→ Assignment:
Leaving out the pictures, return word for word the stretch of entries below from the line holding "1617x849 pixels." through the line holding "Given: Open the OFF DROP brand page".
Segment Start: Material to process
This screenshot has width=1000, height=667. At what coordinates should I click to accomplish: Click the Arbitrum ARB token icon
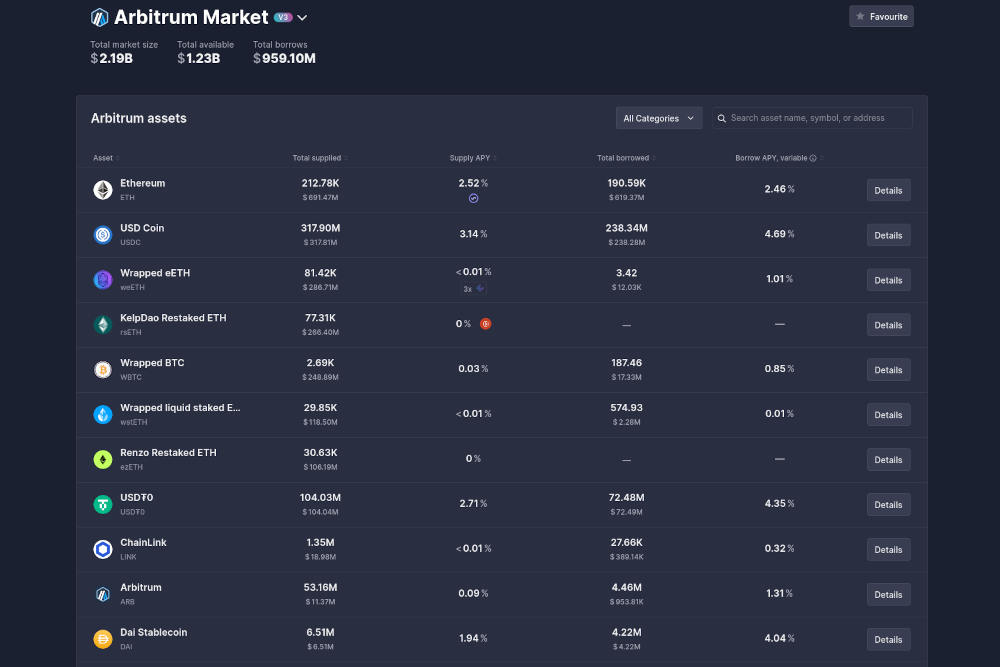pos(102,594)

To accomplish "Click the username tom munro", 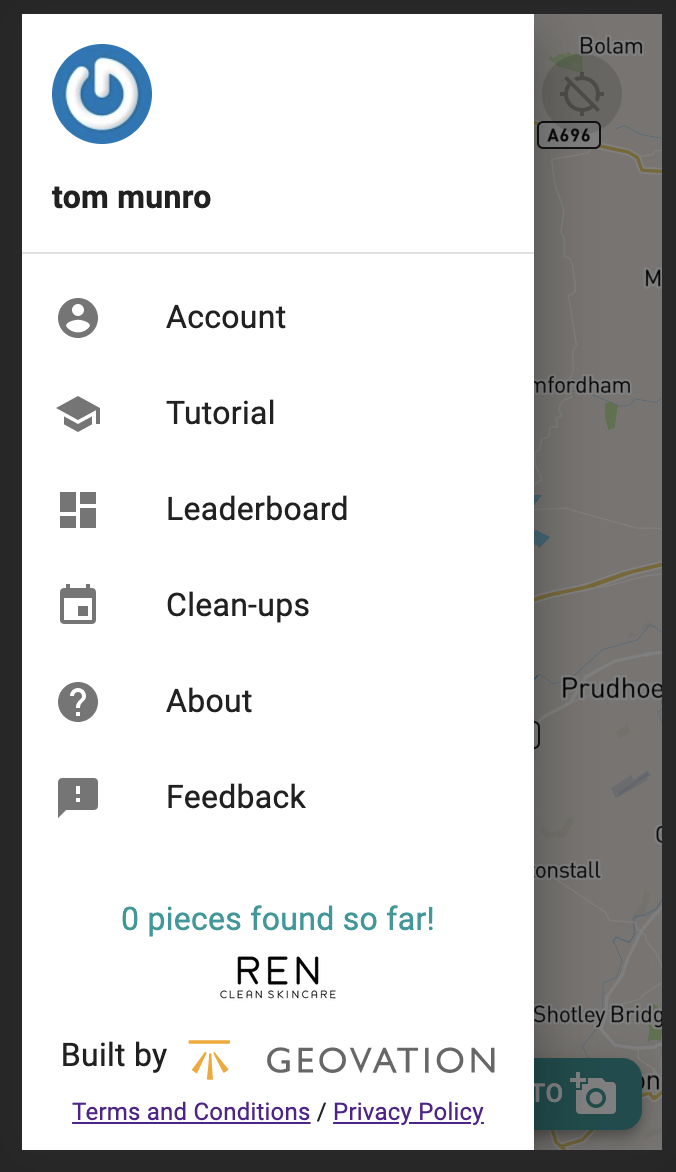I will point(131,197).
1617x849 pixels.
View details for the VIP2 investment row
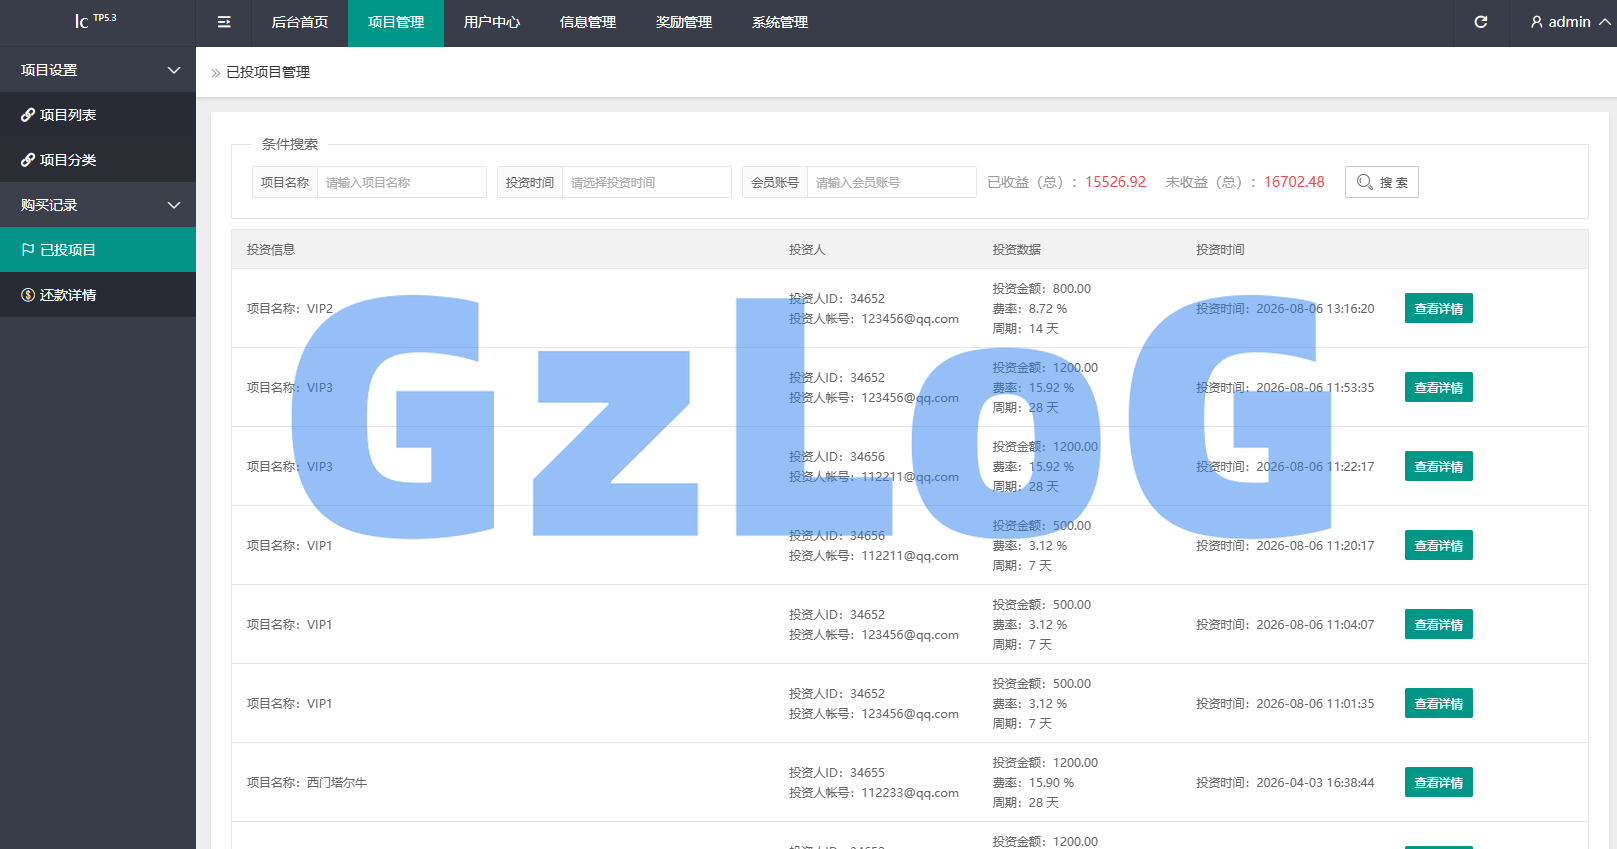1438,308
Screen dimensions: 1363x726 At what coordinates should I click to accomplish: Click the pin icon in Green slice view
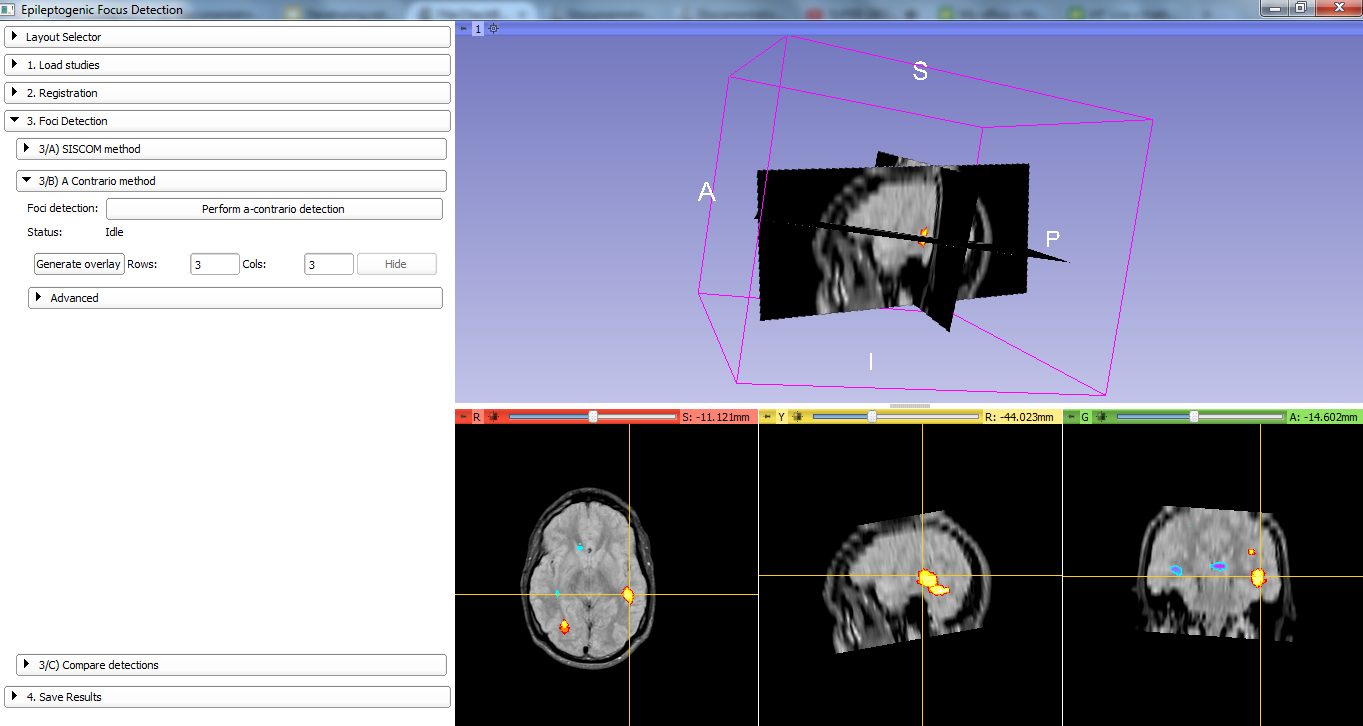(1070, 417)
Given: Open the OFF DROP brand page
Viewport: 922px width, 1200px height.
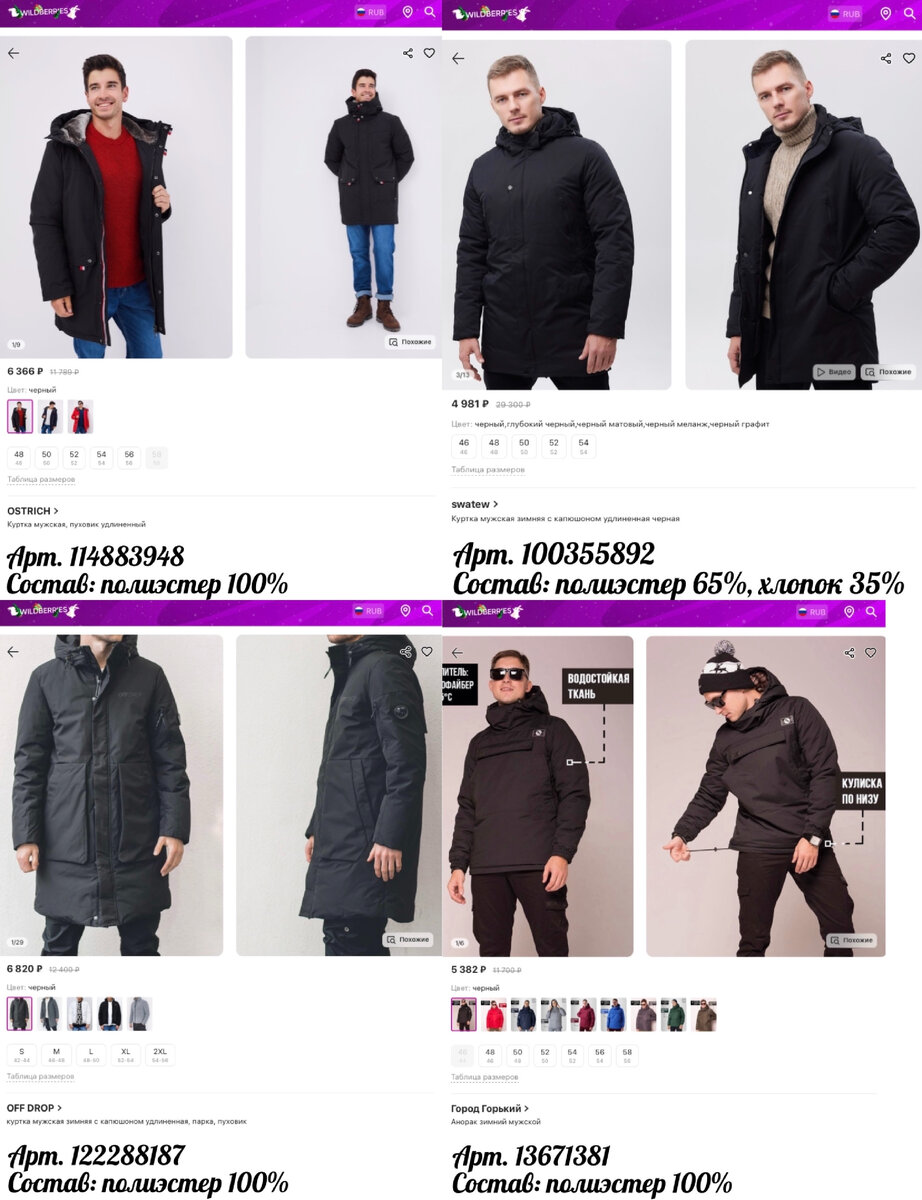Looking at the screenshot, I should tap(34, 1108).
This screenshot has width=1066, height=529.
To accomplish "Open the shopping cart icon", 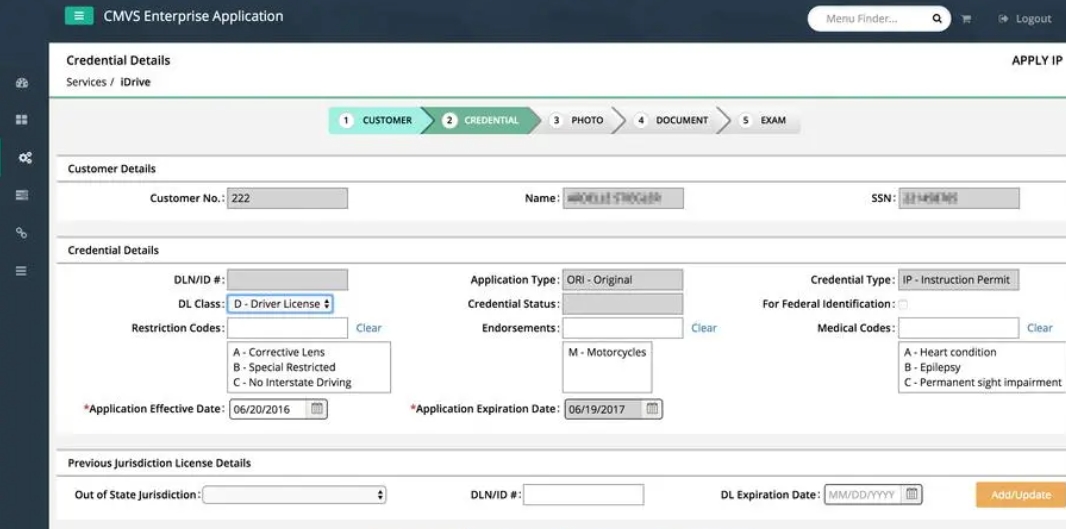I will [x=966, y=19].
Segment End: Material to process
→ The completed task:
1617x849 pixels.
View details for the VIP2 investment row
1438,308
Screen dimensions: 1363x726 At what coordinates should I click to accomplish: Click the pin icon in Green slice view
(1070, 417)
Given: Open the OFF DROP brand page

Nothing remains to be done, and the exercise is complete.